Sure, the description of the Knowledge skill explicitly states that alien cultures should not be available as areas of expertise for beginning characters – but if we follow the rules as written, NOT having an area of expertise does not give you any sort of disadvantage. In other words, any character could, at least in theory, apply his Knowledge skill to alien matters, regardless of his actual experience or background; sure, the GM can always call on common sense here but wouldn’t it better to have a simple, clean rule here instead of having to make arbitrary decisions – especially for a topic which may have such a significant incidence in play?
So how do we avoid the Bookworm Paradox? Simply by making Aliens a separate skill, not available to beginning characters, unless they happen to be Torchwood agents, UNIT operatives, Time Lords or other characters who might reasonably have access to such special knowledge.
The Knowledge skill should only cover general knowledge – which is why, for instance, fields of study like Science and Medicine get their own specific skill – and this “general knowledge” should always be understood as pertaining to the character’s culture of origin – which is why knowledge of alien cultures should be treated as a separate skill. This approach simply removes the aforementioned Bookworm Paradox: earthborn academic are no longer potential founts of alien knowledge, while Torchwood or UNIT agents no longer have to be walking encyclopedias to know their Daleks from their Cybermen.

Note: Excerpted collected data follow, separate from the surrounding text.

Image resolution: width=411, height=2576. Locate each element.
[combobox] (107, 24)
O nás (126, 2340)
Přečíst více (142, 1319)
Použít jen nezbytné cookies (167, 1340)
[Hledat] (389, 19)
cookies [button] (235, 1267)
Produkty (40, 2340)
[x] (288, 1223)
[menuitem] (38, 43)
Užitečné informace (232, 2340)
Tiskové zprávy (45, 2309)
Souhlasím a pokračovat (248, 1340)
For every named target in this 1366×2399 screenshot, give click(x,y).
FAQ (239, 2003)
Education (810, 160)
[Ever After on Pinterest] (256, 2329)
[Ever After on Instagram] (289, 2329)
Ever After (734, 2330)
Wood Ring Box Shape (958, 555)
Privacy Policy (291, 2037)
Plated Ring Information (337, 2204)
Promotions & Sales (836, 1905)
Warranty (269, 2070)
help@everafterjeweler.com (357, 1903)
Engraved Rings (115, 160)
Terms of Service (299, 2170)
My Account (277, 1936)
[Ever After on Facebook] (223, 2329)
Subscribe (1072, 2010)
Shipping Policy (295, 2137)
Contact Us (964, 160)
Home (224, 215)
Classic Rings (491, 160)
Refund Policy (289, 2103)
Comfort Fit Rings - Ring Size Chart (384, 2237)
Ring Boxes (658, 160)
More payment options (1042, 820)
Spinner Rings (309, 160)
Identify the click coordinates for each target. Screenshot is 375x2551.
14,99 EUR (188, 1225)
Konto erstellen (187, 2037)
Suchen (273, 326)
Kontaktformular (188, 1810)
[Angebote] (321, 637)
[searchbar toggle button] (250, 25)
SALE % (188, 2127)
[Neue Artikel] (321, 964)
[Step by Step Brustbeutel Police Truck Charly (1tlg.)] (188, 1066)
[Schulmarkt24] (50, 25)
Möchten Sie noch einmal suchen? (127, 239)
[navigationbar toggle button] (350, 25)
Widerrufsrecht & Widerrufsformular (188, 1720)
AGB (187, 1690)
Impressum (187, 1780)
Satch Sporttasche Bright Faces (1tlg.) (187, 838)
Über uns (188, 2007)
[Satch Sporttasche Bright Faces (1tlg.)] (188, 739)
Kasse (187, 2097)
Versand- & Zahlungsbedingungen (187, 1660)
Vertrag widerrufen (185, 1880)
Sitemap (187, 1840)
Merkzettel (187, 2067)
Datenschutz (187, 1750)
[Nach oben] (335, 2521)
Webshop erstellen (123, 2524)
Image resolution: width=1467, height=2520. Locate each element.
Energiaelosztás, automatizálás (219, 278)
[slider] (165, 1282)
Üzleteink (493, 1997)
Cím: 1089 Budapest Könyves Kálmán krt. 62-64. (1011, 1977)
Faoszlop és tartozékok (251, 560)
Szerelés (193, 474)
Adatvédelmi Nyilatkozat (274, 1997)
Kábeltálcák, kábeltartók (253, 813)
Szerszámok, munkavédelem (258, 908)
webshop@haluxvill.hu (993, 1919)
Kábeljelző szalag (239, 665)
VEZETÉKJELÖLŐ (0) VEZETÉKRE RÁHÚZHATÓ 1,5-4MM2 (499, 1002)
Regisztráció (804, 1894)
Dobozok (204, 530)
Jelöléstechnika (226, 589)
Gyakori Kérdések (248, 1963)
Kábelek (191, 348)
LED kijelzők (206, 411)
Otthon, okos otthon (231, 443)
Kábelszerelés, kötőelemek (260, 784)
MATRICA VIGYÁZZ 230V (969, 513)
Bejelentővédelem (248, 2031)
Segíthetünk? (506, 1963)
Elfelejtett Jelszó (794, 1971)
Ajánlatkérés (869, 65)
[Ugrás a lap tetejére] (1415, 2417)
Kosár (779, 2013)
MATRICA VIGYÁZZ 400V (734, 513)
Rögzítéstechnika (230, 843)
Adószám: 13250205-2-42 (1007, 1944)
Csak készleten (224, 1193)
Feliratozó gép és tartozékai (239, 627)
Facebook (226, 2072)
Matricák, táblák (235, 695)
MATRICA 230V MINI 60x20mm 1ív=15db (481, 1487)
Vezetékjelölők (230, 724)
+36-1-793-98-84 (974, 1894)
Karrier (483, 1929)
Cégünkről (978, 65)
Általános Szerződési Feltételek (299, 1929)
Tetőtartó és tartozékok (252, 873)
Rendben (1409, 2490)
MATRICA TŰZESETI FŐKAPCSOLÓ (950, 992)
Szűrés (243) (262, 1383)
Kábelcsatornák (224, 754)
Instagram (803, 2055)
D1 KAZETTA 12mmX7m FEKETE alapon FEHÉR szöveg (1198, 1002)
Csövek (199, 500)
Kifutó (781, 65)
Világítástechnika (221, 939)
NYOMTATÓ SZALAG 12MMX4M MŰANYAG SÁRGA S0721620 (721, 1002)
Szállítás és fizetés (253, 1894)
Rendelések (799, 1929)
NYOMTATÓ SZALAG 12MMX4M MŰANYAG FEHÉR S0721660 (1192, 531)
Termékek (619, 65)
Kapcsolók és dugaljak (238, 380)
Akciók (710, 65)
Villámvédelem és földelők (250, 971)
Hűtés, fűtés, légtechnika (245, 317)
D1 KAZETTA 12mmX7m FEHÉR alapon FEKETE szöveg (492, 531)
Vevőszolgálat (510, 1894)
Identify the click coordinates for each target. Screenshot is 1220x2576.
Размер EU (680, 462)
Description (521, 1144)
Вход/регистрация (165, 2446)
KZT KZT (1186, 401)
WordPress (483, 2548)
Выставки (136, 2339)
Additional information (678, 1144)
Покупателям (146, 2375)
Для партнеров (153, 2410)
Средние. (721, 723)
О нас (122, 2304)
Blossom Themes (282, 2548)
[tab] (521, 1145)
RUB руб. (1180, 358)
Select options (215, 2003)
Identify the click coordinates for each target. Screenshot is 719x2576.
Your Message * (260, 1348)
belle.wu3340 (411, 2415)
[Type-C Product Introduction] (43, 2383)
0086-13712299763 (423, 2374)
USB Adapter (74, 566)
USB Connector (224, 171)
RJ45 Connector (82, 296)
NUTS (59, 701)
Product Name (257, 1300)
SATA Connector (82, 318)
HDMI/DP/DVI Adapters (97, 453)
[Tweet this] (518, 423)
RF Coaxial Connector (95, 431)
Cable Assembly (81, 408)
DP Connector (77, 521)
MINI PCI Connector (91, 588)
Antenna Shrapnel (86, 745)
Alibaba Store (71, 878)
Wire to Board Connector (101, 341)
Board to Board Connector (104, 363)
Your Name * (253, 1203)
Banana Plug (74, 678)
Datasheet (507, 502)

Speaking of the Knowledge skill, it should be noted that the “contents” of this skill tends to vary a lot from character to character: having a Knowledge skill of 5, for instance, does not mean the same thing if you are an Elizabethan scholar or a 21st century academic. Thus, Knowledge is what we might call a “relative” skill – one whose actual contents (in terms of information and, well, knowledge) varies according to each character’s background and culture of origin. This is evidently the simplest way to handle such things in game terms without resorting to over-specialized knowledge skills. And since this ‘relative approach’ already applies to Knowledge, there is no reason why it shouldn’t apply to our Aliens skill too: a character’s Knowledge skill should always be associated with his culture of origin, with the Aliens skill covering the cultures of other species. In other words, a Time Lord raised on Gallifrey would use his Aliens skill to know facts about Earth history or human civilizations, while his Knowledge skill would cover Gallifreyan culture and history.